** Material for this task follows **

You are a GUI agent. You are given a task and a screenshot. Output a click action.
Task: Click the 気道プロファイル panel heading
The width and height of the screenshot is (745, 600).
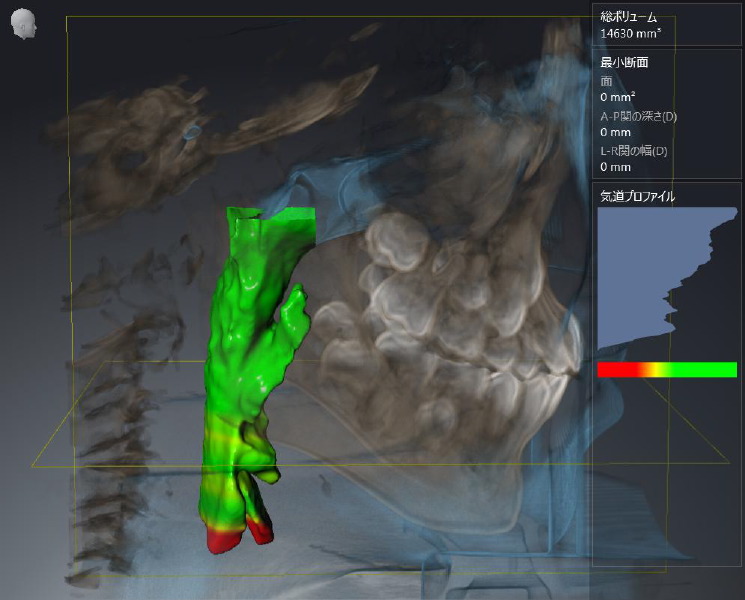[637, 197]
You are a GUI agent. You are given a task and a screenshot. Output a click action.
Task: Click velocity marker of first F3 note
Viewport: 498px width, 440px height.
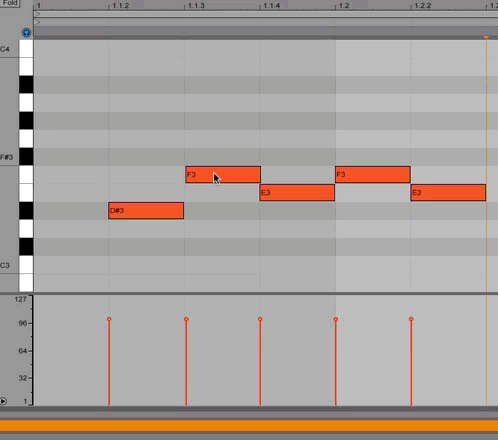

** End of Material for this task **

> **Exercise requirements**
Print each entry shown above with exact wording and no pictures.

> **Task response**
You are a GUI agent. You are given a task and a screenshot. Output a click action.
Task: Click the 気道プロファイル panel heading
The width and height of the screenshot is (745, 600).
[637, 197]
You are a GUI agent. You are given a task and a screenshot. Output a click action.
Task: Click velocity marker of first F3 note
Viewport: 498px width, 440px height.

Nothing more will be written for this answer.